In the summer of 2012, my family took a road trip to Denver and the communities nearby. While we were in Golden, CO, I happened to see a sign for a Buffalo Bill museum and asked my three guys to indulge me in a little side trip. We drove up a winding mountain to the museum on the crest. As we wandered through the exhibits I saw everything I love to write about — history, adventure, and a whole lot of grit. That’s when I decided I’d like to try my hand at a Buffalo Bill story.
The following January I dug into researching this larger-than-life man, sure my book would focus on his Wild West show. But it was a story about his boyhood days (possibly) riding for the Pony Express that really captured my imagination. According to legend, fifteen-year-old Cody (then known as Will) took the third longest ride in Pony Express history. It covered 322 miles, required 21 horses, and lasted 21 hours and 40 minutes. The only time Will stopped was to switch horses.*
Ride On, Will Cody! languished for years on submission. I had plenty of time to wonder if the book was over and done with. Dead on arrival. Not. Gonna. Happen.
But this story about resolve and a long, long ride wasn’t finished yet. I asked my agent to try one more editor. Months passed. I finally let myself grieve. The story just wasn’t meant to be.
An offer came from that last editor, almost three years after the manuscript first went on submission. 35 months, to be exact. That’s nearly double the length of time the Pony Express was in operation.
Let’s review the numbers:
Will’s ride was the third longest in Pony Express history. My story about his ride was on submission almost three years. The ride required 21 horses and 21 hours. Guess how many rejections the story got before finally finding its perfect home. That’s right. 21.
Though a three-year journey is not what I’d asked for, it’s most certainly the one Ride On, Will Cody! needed to take. In a line of work with no guarantees, the experience has strengthened my resolve to keep moving — keep riding — toward whatever lies ahead.

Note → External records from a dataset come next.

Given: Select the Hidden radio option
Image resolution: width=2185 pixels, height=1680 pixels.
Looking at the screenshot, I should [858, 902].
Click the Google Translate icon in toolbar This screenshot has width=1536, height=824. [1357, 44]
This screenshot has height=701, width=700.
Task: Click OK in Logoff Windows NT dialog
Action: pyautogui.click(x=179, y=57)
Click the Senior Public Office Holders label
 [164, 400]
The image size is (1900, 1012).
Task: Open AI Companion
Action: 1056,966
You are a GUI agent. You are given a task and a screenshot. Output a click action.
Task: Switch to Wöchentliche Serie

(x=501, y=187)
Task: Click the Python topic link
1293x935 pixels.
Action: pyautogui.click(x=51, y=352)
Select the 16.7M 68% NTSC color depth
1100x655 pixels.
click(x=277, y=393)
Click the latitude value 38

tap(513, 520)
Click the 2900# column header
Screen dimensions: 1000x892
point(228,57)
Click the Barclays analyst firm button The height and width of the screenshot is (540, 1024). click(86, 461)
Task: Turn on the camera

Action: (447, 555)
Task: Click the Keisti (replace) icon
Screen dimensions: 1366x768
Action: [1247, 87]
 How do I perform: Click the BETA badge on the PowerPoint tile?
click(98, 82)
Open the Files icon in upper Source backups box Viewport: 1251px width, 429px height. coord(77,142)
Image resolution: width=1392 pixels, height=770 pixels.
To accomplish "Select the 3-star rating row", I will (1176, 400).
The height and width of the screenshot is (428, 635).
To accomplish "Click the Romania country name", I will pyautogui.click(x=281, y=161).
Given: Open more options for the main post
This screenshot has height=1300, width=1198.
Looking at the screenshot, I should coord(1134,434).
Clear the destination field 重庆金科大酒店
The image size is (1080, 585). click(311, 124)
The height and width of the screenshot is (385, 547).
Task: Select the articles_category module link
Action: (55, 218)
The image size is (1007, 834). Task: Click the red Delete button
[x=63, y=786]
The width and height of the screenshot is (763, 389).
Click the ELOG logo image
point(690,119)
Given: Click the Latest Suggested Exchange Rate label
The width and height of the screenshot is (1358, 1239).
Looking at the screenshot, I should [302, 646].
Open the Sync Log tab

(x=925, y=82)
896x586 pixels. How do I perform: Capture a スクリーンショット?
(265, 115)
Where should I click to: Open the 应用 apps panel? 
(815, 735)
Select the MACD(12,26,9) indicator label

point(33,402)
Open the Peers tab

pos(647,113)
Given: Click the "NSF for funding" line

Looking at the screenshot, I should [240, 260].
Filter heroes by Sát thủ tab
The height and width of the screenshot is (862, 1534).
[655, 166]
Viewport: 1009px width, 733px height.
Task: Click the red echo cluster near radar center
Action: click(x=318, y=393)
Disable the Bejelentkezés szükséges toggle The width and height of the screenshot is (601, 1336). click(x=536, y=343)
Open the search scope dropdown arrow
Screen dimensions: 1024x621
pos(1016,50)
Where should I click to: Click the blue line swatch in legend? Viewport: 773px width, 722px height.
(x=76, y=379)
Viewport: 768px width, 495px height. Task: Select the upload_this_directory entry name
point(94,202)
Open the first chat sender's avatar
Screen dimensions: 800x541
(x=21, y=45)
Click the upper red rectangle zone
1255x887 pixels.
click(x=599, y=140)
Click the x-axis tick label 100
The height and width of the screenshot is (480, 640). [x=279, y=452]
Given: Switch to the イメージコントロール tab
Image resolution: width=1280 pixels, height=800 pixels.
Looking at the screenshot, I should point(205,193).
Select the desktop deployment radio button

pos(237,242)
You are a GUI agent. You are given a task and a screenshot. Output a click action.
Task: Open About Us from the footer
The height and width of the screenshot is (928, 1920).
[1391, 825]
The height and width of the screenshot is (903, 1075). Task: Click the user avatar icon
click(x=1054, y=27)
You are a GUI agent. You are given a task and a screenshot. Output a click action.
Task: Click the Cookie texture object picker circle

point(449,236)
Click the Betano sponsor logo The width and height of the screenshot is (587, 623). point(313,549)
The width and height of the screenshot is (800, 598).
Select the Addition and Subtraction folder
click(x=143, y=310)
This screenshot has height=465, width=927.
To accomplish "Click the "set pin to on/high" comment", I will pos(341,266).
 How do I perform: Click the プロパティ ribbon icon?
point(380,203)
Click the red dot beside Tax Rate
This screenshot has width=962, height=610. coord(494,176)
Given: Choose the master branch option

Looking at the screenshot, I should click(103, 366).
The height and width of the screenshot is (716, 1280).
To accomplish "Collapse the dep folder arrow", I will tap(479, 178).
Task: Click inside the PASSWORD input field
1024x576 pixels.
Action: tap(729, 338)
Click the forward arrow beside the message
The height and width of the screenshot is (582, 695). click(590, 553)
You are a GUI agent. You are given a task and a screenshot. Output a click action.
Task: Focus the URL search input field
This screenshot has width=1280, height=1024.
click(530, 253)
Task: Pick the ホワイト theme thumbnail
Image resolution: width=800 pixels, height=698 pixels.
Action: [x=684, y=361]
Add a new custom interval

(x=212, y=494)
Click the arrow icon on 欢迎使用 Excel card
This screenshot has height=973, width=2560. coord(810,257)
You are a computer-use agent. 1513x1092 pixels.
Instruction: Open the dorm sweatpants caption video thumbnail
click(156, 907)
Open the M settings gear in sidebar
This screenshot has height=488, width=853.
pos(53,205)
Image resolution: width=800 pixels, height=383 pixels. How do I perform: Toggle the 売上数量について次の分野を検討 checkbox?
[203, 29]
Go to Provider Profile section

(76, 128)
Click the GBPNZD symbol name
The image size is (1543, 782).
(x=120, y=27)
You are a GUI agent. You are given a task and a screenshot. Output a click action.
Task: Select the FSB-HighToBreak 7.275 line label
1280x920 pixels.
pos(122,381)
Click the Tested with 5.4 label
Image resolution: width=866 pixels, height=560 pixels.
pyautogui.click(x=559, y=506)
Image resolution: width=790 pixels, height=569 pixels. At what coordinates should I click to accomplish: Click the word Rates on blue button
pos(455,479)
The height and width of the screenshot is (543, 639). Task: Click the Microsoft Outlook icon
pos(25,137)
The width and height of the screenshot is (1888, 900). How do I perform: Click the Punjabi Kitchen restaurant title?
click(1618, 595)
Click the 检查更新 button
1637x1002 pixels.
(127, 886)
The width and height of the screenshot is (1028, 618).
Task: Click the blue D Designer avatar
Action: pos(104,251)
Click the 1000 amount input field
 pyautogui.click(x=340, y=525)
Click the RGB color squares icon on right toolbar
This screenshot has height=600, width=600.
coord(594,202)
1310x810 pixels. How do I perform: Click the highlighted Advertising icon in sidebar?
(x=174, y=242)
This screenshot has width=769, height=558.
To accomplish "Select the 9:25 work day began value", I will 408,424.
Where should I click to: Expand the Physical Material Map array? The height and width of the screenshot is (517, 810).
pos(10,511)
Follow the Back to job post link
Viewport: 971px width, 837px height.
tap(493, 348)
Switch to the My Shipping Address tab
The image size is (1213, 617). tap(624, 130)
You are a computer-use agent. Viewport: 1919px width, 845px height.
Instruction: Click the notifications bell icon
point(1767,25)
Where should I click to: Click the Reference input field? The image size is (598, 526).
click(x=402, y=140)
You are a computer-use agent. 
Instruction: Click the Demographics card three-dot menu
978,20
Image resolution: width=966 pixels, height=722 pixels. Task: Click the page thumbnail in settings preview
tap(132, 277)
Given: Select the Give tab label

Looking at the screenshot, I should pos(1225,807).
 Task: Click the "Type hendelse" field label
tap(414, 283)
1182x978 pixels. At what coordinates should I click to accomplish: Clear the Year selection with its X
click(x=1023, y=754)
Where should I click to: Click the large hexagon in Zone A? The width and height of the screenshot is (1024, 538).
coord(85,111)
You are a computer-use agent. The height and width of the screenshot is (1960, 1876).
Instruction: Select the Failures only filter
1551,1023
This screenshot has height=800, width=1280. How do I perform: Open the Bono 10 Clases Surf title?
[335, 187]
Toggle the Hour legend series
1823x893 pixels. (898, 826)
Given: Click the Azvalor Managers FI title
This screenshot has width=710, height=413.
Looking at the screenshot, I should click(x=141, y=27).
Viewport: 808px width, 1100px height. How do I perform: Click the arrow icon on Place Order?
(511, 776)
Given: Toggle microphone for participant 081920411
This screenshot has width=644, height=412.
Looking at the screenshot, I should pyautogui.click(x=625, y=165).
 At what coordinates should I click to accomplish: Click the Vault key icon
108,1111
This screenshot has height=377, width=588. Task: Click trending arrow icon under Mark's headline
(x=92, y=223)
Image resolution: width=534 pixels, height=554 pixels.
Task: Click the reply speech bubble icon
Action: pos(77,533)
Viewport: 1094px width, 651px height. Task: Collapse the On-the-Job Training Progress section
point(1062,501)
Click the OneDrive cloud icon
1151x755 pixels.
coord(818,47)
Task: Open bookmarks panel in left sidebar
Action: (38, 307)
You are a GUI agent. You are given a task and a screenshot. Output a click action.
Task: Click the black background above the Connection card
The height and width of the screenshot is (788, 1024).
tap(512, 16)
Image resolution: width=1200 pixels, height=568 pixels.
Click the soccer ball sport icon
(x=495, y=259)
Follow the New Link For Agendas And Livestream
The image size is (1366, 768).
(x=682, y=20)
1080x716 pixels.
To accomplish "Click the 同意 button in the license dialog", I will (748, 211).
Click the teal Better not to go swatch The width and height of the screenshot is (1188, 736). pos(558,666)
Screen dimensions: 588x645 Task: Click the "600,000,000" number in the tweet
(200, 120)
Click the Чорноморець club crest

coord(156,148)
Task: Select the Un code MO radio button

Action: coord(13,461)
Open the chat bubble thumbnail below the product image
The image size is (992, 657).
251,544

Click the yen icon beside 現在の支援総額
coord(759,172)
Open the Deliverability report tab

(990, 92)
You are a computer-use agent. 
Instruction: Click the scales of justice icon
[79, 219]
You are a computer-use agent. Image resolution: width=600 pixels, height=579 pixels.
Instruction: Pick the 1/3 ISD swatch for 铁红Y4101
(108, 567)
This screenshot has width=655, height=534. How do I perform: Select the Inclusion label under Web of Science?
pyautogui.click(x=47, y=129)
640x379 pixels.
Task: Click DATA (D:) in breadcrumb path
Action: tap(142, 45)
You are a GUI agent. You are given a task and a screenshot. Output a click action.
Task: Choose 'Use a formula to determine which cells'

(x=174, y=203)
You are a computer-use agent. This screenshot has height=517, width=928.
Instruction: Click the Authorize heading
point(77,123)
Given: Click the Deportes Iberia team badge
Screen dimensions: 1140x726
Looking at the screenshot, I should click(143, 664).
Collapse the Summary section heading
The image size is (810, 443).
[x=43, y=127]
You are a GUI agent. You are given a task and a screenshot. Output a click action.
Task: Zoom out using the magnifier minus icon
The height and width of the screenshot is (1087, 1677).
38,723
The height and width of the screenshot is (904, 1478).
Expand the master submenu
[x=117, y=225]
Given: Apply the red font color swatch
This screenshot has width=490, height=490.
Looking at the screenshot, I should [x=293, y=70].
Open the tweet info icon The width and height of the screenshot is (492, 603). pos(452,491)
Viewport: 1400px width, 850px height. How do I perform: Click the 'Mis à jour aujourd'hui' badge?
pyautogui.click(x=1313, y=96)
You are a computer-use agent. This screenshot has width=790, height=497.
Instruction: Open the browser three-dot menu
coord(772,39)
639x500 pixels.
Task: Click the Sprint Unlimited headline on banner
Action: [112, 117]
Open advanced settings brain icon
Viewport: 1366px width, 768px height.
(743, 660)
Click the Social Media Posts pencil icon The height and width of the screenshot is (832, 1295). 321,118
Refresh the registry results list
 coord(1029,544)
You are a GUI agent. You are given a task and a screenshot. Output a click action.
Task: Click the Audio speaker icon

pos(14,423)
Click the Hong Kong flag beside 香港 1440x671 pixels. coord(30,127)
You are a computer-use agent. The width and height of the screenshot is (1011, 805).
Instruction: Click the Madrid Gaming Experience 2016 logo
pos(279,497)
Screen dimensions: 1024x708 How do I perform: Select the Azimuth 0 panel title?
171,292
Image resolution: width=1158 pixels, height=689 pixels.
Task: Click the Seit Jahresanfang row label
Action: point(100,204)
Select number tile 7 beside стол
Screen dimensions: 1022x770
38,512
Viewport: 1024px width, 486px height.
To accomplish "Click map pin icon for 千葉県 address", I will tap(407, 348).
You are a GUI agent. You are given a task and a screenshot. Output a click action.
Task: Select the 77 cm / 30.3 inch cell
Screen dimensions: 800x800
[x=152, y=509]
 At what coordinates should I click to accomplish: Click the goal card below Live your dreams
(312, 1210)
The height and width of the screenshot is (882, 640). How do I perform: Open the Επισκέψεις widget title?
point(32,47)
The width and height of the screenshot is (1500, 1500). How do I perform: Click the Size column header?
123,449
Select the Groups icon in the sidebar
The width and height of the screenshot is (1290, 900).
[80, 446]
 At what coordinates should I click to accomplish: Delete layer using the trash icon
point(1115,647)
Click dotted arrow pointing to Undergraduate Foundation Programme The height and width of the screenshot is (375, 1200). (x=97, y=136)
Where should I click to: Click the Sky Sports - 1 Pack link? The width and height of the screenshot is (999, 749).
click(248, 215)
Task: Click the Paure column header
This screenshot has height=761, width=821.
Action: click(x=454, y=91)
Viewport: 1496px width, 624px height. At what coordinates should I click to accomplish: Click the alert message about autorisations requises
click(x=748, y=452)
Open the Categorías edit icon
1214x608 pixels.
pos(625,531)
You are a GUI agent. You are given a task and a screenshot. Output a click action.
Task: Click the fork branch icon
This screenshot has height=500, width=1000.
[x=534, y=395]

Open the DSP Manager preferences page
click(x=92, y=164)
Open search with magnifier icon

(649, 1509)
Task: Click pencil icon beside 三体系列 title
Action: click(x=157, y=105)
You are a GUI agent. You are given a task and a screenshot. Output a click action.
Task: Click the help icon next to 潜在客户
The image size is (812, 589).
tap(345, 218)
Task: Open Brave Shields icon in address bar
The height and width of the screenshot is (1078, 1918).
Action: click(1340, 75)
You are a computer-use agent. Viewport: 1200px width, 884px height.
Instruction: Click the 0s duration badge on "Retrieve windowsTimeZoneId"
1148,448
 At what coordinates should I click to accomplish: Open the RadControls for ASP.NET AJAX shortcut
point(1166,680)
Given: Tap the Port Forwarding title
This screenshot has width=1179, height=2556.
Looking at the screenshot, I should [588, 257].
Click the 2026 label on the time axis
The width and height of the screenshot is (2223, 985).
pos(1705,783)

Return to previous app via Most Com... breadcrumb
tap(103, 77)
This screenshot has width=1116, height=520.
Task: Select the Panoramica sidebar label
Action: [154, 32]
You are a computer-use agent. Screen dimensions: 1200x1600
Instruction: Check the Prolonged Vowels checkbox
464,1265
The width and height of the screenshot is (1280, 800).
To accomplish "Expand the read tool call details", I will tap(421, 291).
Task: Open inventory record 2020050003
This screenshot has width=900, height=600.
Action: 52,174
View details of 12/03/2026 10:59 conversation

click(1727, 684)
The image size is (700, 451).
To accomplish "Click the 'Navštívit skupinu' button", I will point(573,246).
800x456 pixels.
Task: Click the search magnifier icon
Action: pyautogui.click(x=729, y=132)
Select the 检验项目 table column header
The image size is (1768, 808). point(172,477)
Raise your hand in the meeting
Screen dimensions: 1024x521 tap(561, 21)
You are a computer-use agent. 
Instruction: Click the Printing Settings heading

- While most historians now believe Will probably didn’t ride for the Pony Express, he no doubt had a huge influence on America’s collective memory of the eighteen-month venture through the reenactments he later included in his Wild West show. Even if the story of Will’s ride is more legend than truth, it still embodies the courage of the young men who rode for the Pony Express and gives a sense of Will Cody’s big, bold character. As an author, that’s enough for me.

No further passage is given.